• **Dateneinträge**:
------
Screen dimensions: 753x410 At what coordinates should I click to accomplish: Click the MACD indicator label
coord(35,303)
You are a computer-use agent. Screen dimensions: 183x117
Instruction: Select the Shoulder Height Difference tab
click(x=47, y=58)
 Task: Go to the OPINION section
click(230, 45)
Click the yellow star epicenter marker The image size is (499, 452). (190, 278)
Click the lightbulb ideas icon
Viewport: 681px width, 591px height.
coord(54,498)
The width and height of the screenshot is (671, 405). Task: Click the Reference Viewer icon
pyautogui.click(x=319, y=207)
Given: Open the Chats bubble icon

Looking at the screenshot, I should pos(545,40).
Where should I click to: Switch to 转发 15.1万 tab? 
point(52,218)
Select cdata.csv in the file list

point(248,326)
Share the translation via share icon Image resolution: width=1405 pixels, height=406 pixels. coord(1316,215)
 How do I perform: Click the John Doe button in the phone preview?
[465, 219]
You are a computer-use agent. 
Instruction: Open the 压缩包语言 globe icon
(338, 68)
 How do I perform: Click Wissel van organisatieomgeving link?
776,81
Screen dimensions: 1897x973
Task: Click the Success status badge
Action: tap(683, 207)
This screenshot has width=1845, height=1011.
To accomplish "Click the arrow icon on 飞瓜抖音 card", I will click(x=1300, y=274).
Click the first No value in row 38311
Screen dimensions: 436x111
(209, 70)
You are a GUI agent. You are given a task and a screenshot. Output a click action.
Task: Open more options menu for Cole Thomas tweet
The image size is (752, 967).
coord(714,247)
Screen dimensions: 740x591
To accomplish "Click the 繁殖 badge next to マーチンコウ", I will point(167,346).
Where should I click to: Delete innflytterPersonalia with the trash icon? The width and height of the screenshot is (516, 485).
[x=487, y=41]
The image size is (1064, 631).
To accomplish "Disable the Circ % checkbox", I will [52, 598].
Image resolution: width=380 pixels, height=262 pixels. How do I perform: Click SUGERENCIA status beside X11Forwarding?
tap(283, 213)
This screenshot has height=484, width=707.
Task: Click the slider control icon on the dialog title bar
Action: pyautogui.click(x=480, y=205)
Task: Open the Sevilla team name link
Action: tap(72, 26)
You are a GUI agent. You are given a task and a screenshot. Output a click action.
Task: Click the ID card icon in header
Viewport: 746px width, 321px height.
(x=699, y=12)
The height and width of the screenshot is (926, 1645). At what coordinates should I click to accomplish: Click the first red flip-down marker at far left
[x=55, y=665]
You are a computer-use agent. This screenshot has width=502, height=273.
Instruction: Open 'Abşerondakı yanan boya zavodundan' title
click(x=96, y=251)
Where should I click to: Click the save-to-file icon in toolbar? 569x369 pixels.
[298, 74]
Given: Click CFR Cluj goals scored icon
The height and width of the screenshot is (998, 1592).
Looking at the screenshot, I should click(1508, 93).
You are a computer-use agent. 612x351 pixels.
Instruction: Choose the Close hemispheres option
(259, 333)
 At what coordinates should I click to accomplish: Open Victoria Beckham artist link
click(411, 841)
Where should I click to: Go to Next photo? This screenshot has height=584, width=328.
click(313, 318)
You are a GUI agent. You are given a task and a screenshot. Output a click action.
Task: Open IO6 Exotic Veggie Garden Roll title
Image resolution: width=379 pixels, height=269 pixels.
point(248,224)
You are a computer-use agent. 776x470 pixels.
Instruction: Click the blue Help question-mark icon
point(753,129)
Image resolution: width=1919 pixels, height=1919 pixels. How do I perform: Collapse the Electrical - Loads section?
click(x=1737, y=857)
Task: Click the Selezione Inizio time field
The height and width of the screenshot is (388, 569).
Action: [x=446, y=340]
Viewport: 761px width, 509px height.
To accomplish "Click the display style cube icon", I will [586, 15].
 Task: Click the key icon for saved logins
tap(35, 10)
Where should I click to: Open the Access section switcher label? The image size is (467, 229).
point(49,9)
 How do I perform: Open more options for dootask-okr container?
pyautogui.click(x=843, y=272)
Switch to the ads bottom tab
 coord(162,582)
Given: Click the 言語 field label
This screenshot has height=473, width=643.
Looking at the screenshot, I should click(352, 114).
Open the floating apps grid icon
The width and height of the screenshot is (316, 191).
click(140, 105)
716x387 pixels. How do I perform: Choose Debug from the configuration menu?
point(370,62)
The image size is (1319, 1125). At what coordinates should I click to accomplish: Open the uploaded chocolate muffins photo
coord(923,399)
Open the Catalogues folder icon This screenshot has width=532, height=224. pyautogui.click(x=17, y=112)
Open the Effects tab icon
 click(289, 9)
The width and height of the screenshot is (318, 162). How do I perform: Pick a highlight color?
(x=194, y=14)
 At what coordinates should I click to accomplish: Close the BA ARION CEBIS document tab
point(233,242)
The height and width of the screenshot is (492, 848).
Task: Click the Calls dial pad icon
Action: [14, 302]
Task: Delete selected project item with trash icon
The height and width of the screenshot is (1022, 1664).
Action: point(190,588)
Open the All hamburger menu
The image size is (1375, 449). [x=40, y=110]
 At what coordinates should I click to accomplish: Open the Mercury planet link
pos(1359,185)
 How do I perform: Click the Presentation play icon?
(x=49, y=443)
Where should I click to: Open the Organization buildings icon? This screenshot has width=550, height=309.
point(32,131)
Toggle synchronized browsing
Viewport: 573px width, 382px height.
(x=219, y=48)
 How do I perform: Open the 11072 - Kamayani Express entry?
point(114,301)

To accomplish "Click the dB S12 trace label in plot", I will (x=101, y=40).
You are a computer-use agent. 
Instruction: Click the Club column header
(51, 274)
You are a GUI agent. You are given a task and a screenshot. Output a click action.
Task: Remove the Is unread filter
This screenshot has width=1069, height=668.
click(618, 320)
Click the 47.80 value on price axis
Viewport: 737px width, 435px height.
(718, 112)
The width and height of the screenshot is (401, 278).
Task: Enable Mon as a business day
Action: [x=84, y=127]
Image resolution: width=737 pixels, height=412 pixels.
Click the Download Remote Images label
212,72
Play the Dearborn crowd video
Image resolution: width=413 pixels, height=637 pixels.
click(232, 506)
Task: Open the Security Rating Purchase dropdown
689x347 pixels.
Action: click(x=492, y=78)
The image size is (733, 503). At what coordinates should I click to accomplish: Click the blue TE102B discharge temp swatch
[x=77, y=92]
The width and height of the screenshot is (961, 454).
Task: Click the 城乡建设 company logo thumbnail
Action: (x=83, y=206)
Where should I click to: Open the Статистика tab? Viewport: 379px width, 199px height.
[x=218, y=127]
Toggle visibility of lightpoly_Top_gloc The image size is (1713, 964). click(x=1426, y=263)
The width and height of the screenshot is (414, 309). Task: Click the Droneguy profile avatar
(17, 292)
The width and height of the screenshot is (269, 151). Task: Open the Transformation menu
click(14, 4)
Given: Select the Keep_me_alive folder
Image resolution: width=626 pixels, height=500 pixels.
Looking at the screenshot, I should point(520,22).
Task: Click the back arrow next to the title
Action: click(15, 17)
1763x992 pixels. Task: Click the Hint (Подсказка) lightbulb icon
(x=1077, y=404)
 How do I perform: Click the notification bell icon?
------
Bearbeite die Daten zwischen der Zeile mit „You are a computer-use agent. Screen“ und der Zeile mit „will [52, 598].“, beide eingeschlossen: Gib nur diese Zeilen wieder, ersetze darin „Instruction“ durch „Directive“ und lass alles andere unverändert.

You are a computer-use agent. Screen dimensions: 183x117
Directive: Select the Shoulder Height Difference tab
click(x=47, y=58)
 Task: Go to the OPINION section
click(230, 45)
Click the yellow star epicenter marker The image size is (499, 452). (190, 278)
Click the lightbulb ideas icon
Viewport: 681px width, 591px height.
coord(54,498)
The width and height of the screenshot is (671, 405). Task: Click the Reference Viewer icon
pyautogui.click(x=319, y=207)
Given: Open the Chats bubble icon

Looking at the screenshot, I should pos(545,40).
Where should I click to: Switch to 转发 15.1万 tab? 
point(52,218)
Select cdata.csv in the file list

point(248,326)
Share the translation via share icon Image resolution: width=1405 pixels, height=406 pixels. coord(1316,215)
 How do I perform: Click the John Doe button in the phone preview?
[465, 219]
You are a computer-use agent. 
Directive: Open the 压缩包语言 globe icon
(338, 68)
 How do I perform: Click Wissel van organisatieomgeving link?
776,81
Screen dimensions: 1897x973
Task: Click the Success status badge
Action: tap(683, 207)
This screenshot has width=1845, height=1011.
To accomplish "Click the arrow icon on 飞瓜抖音 card", I will click(x=1300, y=274).
Click the first No value in row 38311
Screen dimensions: 436x111
(209, 70)
You are a GUI agent. You are given a task and a screenshot. Output a click action.
Task: Open more options menu for Cole Thomas tweet
The image size is (752, 967).
coord(714,247)
Screen dimensions: 740x591
To accomplish "Click the 繁殖 badge next to マーチンコウ", I will point(167,346).
Where should I click to: Delete innflytterPersonalia with the trash icon? The width and height of the screenshot is (516, 485).
[x=487, y=41]
The image size is (1064, 631).
To accomplish "Disable the Circ % checkbox", I will [52, 598].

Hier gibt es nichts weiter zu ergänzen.